Win or lose the effects of the strike will remain. They will be seen in all future struggles. Most particularly they will be felt within the labour and trade union movement.

It is not going too far to say that the right wing of the British labour movement have disgraced themselves in their attitude to the strike. While the ruling class declare war on the miners Eric Hammond of the EEPTU publically requests to be allowed to go over to their side by suggesting the affiliation of his union to the CBI. It turns out that his predecessor. Frank Chapple was one of those who advised the Tories to appoint “Butcher” MacGregor head of the Coal Board because “he could stand up to Scargill”.
 

Kinnock

For the Labour Party, Neil Kinnock has been little better. The time he spent prevaricating and attempting to sit on the non existent fence would haw been better spent wholeheartedly backing the miners.

All these things will not be forgotten. A chasm between right and left has opened within the TUC. The NUM itself will be transformed as the younger miners, blooded by this struggle, move into positions in the NUM and consolidate it more firmly on the left. The rank and file of other unions will also learn the lessons. Not only will the more left unions be radicalised but within unions like the AUEW and especially the EEPTU, opposition to the Duffys and Hammonds will grow.

Thousands of EEPTU members already feel themselves disgraced by the outrageous behaviour of their leadership.
 

Socialism

It will not only be industrial lessons which will be drawn. As Lenin once explained “Every strike brings thoughts of socialism very forcibly to the workers’ mind. Thoughts of the struggle of the entire working class for the emancipation from oppression of capital. ”
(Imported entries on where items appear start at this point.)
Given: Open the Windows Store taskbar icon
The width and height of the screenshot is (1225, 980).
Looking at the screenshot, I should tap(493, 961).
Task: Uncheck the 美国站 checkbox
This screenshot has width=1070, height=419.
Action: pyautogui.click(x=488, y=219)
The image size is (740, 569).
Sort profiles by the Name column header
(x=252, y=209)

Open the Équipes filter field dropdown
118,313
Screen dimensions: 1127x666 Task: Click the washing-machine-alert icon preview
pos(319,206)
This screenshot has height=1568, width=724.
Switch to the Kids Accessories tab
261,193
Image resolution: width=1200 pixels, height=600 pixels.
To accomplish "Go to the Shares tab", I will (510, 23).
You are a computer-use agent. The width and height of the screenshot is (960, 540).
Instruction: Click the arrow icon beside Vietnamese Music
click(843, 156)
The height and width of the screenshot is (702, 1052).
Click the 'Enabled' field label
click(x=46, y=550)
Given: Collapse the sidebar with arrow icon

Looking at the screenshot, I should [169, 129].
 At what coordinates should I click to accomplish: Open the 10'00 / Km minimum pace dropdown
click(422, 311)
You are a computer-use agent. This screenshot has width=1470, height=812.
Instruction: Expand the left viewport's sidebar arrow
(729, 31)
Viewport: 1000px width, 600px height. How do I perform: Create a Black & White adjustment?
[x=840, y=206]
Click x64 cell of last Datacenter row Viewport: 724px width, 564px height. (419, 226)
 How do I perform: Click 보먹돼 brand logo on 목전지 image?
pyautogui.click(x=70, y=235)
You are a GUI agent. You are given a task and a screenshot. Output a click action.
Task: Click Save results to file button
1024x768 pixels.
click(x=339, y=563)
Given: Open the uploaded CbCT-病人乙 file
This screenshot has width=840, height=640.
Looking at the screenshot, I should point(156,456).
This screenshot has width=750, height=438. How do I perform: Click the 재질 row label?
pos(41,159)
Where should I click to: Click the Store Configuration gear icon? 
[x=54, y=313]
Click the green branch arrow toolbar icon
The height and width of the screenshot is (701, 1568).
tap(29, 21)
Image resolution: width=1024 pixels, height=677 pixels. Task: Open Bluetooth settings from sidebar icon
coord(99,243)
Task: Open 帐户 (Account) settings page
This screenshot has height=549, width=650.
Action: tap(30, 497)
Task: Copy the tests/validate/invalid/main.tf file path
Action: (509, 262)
To win a strike is only to win a battle. If the employers and their system remain they will counter-attack. So it was after the miners’ victory of 1972 and 1974. The government and NCB regrouped preparations which have led to the present strike.
 

Political action

Political action to change the system is necessary. Drawing this conclusion many miners and their wives are joining the Labour Party. In areas where groups of miners have joined, the party has been transformed. This is an indication of what will happen in the future up and down the country as the political input of this and future struggles is felt.

The lessons being drawn by workers in Britain apply also to Ireland, North and South. The working class here have been made to pay for mistakes made by its leaders, both industrially and politically. Through their nine months of hardship the striking miners have demonstrated the need for fighting trade unions and for fighting socialist Labour Parties. Their struggle is a challenge to the rank and file of the Irish labour movement to ensure that their organisations fight as determinedly as the NUM has done on their behalf.